Jupiter Research found that 58 percent of Web-savvy doctors have participated in online pharmaceutical promotion programs, known as e-detailing, in which a drug is explained through a presentation and samples are offered. What's more, these doctors are prime targets for pharmaceutical companies, seeing an average of 157 patients a week. Additionally, about three quarters of them write more than 200 prescriptions per week.
Still, Jupiter found little evidence that the Internet will replace the traditional face-to-face meetings with drug company sales representatives that still dominate the business. Nine out of ten doctors participating in e-detailing still visit with sales reps for up to two hours a week, despite their preference for online programs.

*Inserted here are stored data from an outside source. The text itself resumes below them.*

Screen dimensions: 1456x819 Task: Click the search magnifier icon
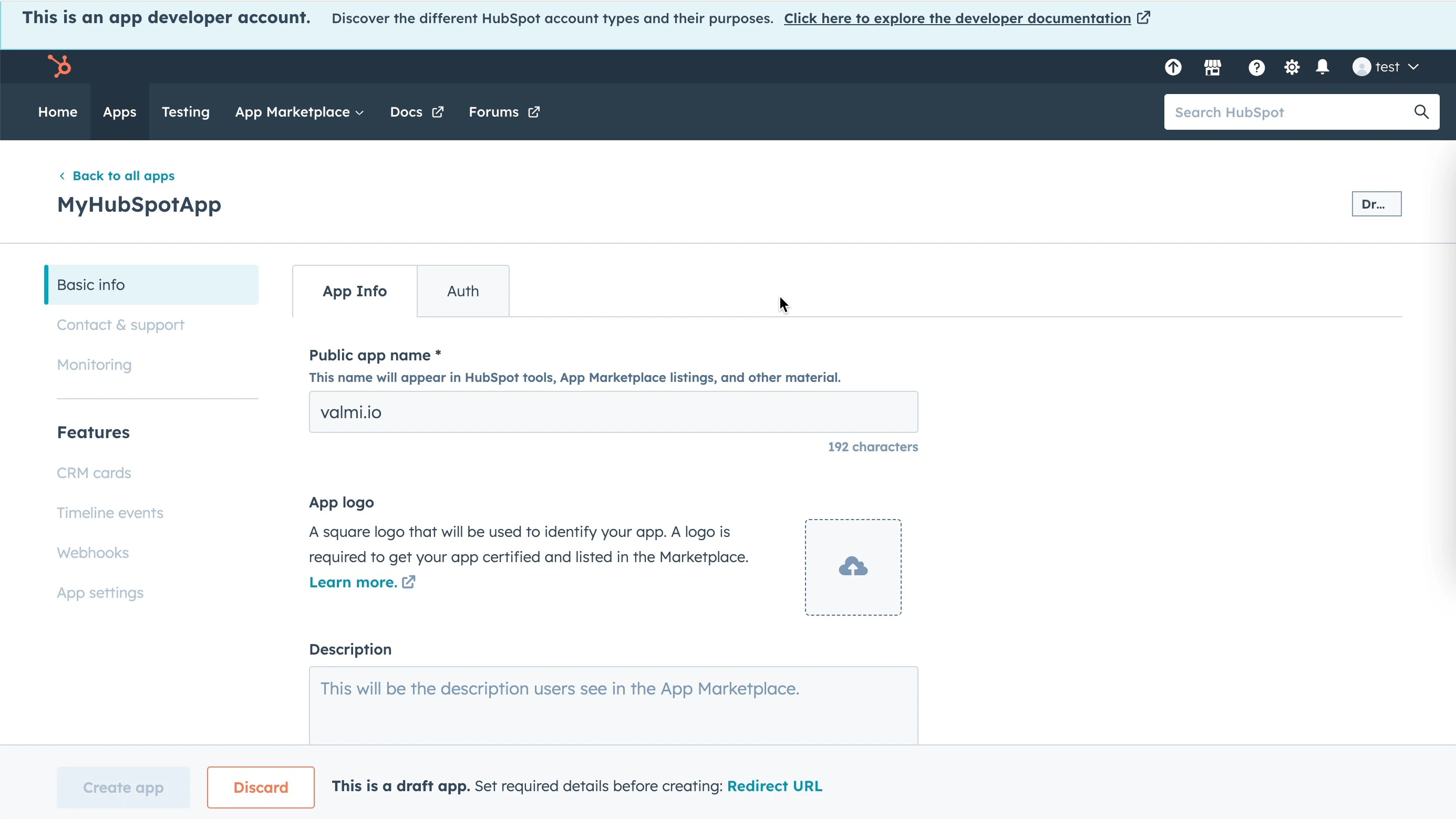pyautogui.click(x=1421, y=111)
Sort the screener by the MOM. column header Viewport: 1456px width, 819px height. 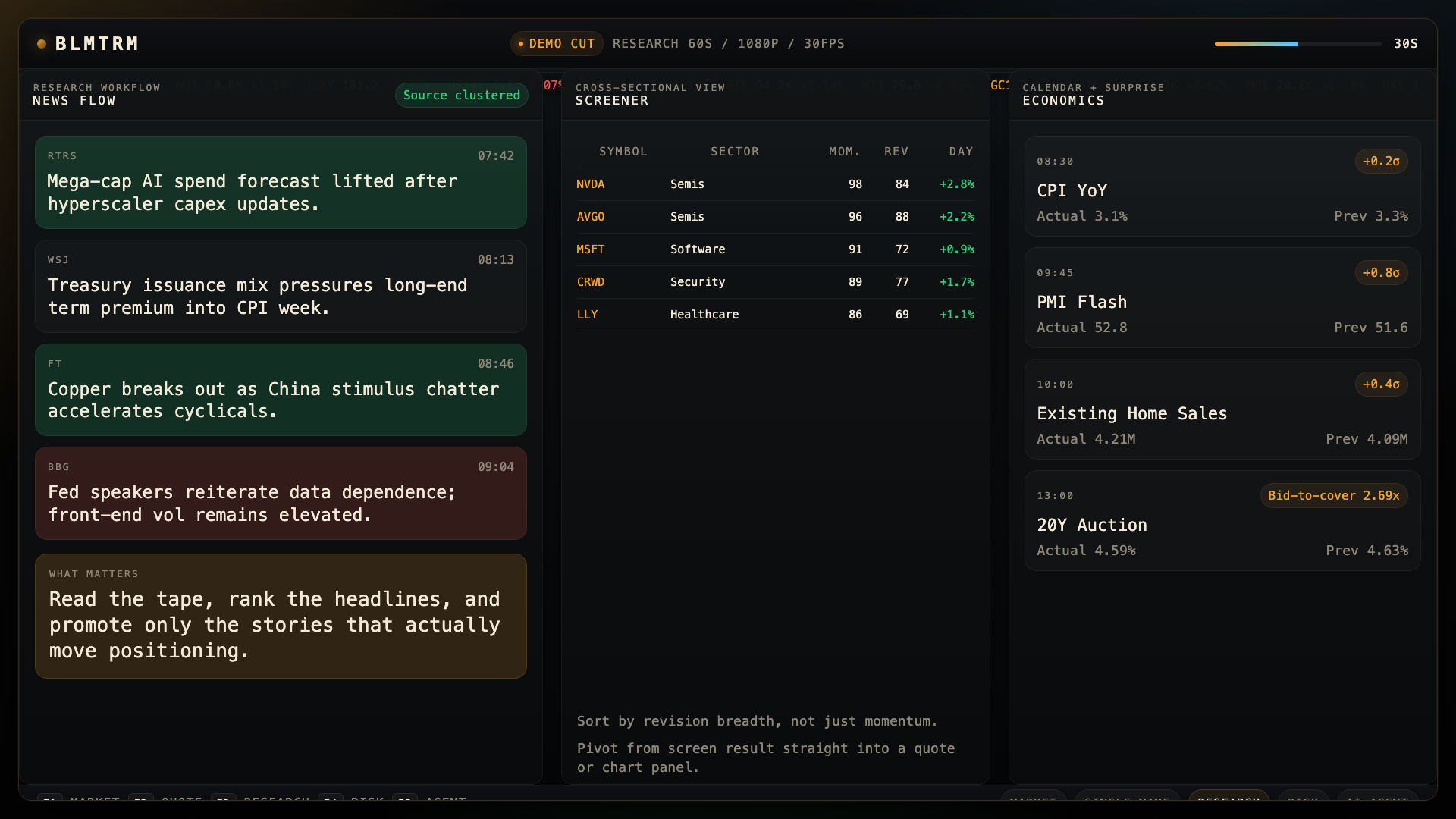tap(844, 151)
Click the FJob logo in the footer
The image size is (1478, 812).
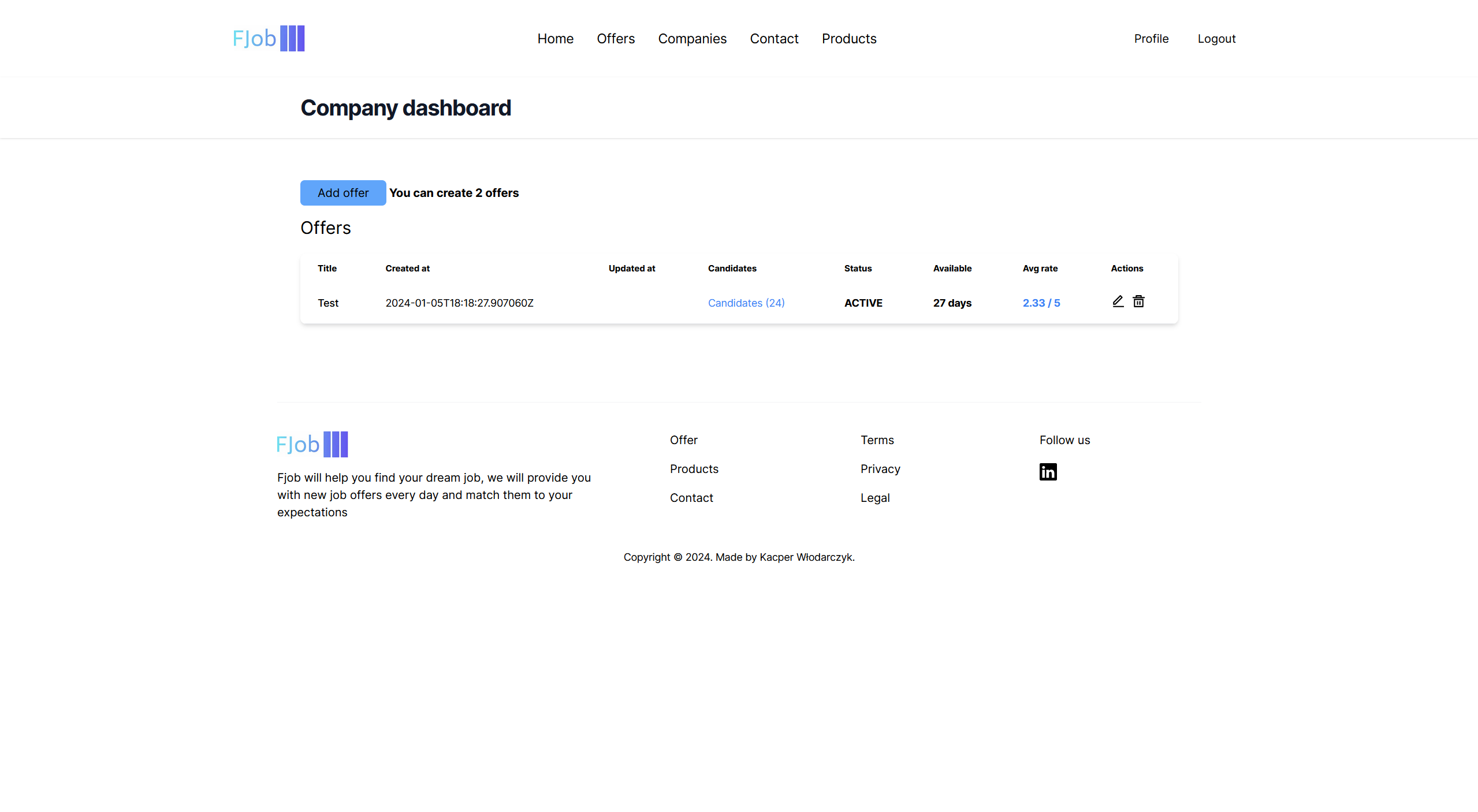[312, 444]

"Trying to get attention from physicians is getting very, very difficult," said Monique Levy, a Jupiter Research analyst. "Instead of squeezing in a minute, they can invite them to an online product presentation, talk about the drug and what it's being used for."
According to Manhattan Research, 279,000 physicians will participate in an e-detailing session this year, representing nearly half of all practicing doctors.
Most online promotions offer doctors only small benefits, such as a $100 "honoraria" gift certificate to Amazon, ostensibly for medical books. Under American Medical Association guidelines, doctors can accept non-cash gifts worth up to $100, so long as they are medically relevant.
Levy said this "gray area" would likely come under pressure, as pharmaceutical companies faced further restrictions on these practices in the wake of crackdowns on shady corporate practices.
"These sort of kickbacks have been a big benefit," she said. "It's become very clear that this kind of gift giving is going to be restricted."
Last October, the Department of Health and Human Services warned pharmaceutical companies that they could not offer doctors "tangible rewards" for prescribing or switching drugs. The Pharmaceutical Research and Manufacturers of America, the industry trade group, also tightened its guidelines for sales reps last year.
All guidelines and standards remain voluntary, but Levy said the fear of litigation over the marketing practices could spur action.
"The last thing pharma wants is to have a big case," she said. "Some pharmas will be very conservative with this kind of marketing."